CVE-2023-29465: 
NixOS vulnerability analysis and mitigation

SageMath FlintQS 1.0 contains a security vulnerability (CVE-2023-29465) discovered in April 2023. The vulnerability stems from the software's reliance on pathnames under TMPDIR (typically world-writable), which allows local users to overwrite files with the privileges of different users who are running FlintQS. The vulnerability affects version 1.0 of the FlintQS package (NVD, CVE).

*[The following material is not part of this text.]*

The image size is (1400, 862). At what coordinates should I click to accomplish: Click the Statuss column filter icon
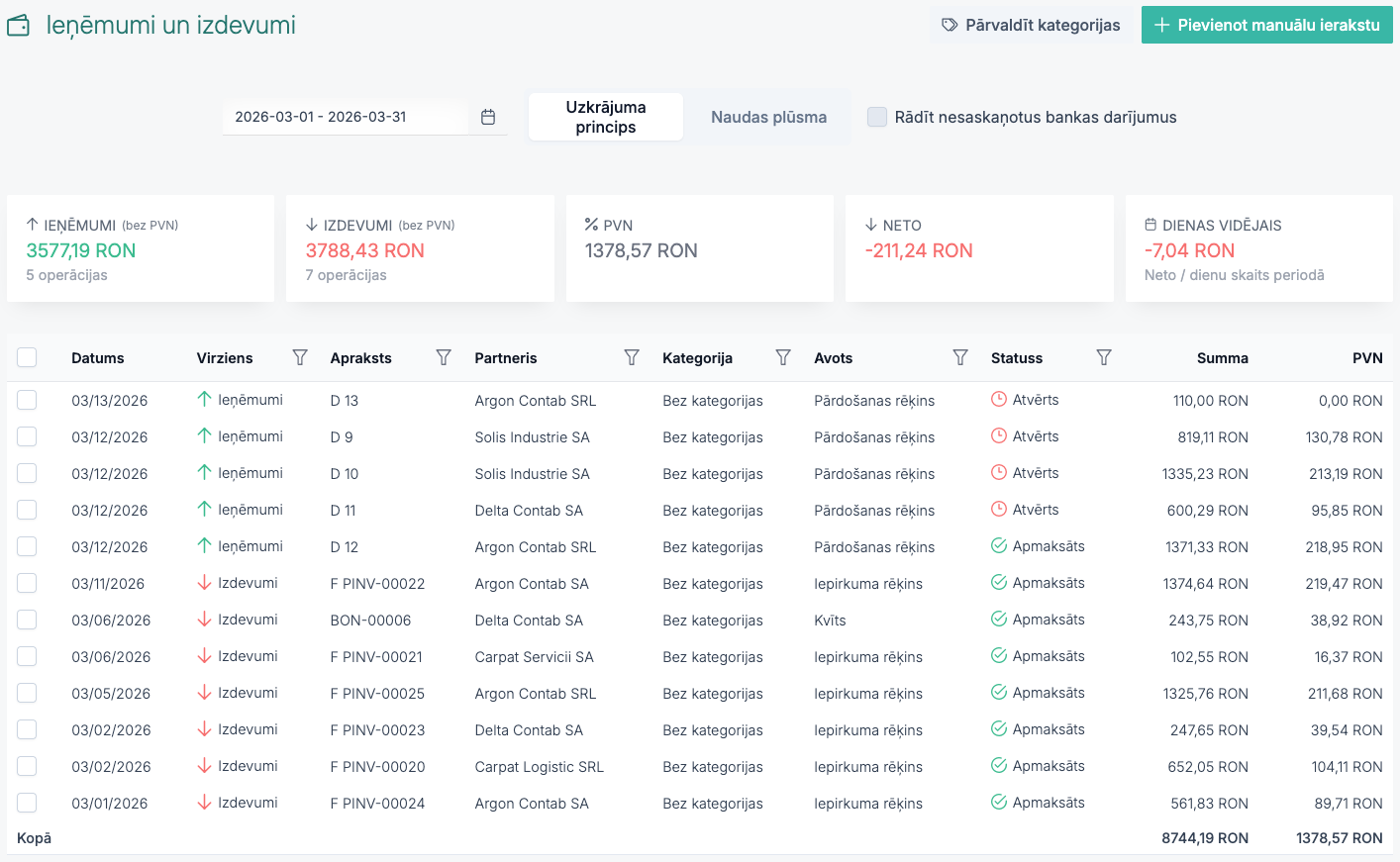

The vulnerability exists due to FlintQS using predictable filenames in temporary directories. The software concatenates the current UID and PID to create filenames, which are supposed to be unique but remain predictable since UIDs and PIDs of processes are usually visible to other users on the machine. When using plain fopen() on these paths, it becomes vulnerable to typical /tmp exploits. The vulnerability has been assigned a CVSS v3.1 Base Score of 5.5 (Medium) with the vector string CVSS:3.1/AV:L/AC:L/PR:L/UI:N/S:U/C:N/I:H/A:N (NVD).

The vulnerability allows local users to perform file overwrite attacks with elevated privileges. For example, an attacker could exploit this vulnerability to overwrite sensitive files with the privileges of any user running FlintQS. A proof of concept demonstrated the ability to overwrite /etc/passwd when FlintQS is run as root (GitHub Issue).

The recommended mitigation is to replace FlintQS with FLINT's built-in qsieve_factor() functionality. This change has been implemented in SageMath through pull request #35419, which removes the standalone FlintQS package and replaces it with FLINT's native implementation (GitHub PR).